-- Source excerpt --

## Start

Hierarchical data is everywhere in enterprise systems: organizational charts, product category trees, bill of materials, geographic hierarchies (city → region → country), account rollups in finance. Standard SQL aggregations cannot traverse parent-child relationships across multiple levels — that is what recursive CTEs are built for.
This tutorial covers recursive CTEs with three real-world data engineering use cases, including how to handle cycles and build path-based hierarchies.
The Core Structure — How Recursive CTEs Work
A recursive CTE has exactly two parts joined by UNION ALL:
WITH RECURSIVE cte_name AS (
-- Part 1: Anchor — the starting rows (no recursion)
SELECT ...
FROM table
WHERE [starting condition]
UNION ALL
-- Part 2: Recursive step — joins cte_name to itself, extending one level
SELECT ...
FROM table
JOIN cte_name ON [parent-child join condition]
WHERE [optional termination condition]
)
SELECT * FROM cte_name;
The engine executes the anchor first, then repeatedly executes the recursive step using the previous iteration’s output as input, until no new rows are produced.
Use Case 1 — Organizational Hierarchy
The classic example: finding all employees under a given manager, at any depth.
CREATE TABLE employees (
employee_id INT,
name VARCHAR(50),
title VARCHAR(50),
manager_id INT, -- NULL for the CEO (root node)
department VARCHAR(30),
salary DECIMAL(10,2)

## End

-- The tasks --
1. Reproduce the passage of the recursive CTE tutorial starting with "The Core Structure" and going on through "rows (no recursion)".
2. Answer these from the recursive CTE tutorial:
(a) What keyword combination joins the two parts of a recursive CTE?
(b) At what point does the engine stop repeating the recursive step?
(c) What value does the manager_id column hold for the CEO in the employees table?

-- Supplied information --
## Start

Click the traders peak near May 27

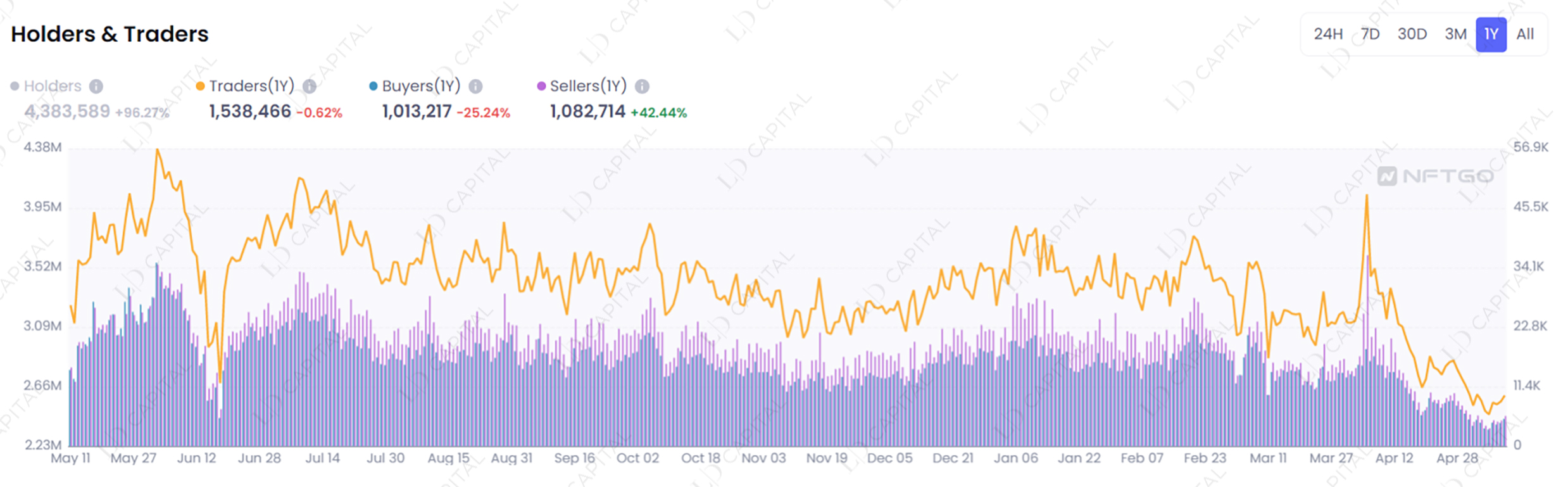[x=157, y=150]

## End

-- Answer set --
1.
The Core Structure — How Recursive CTEs Work
A recursive CTE has exactly two parts joined by UNION ALL:
WITH RECURSIVE cte_name AS (
-- Part 1: Anchor — the starting rows (no recursion)

2.
(a) UNION ALL
(b) When no new rows are produced.
(c) NULL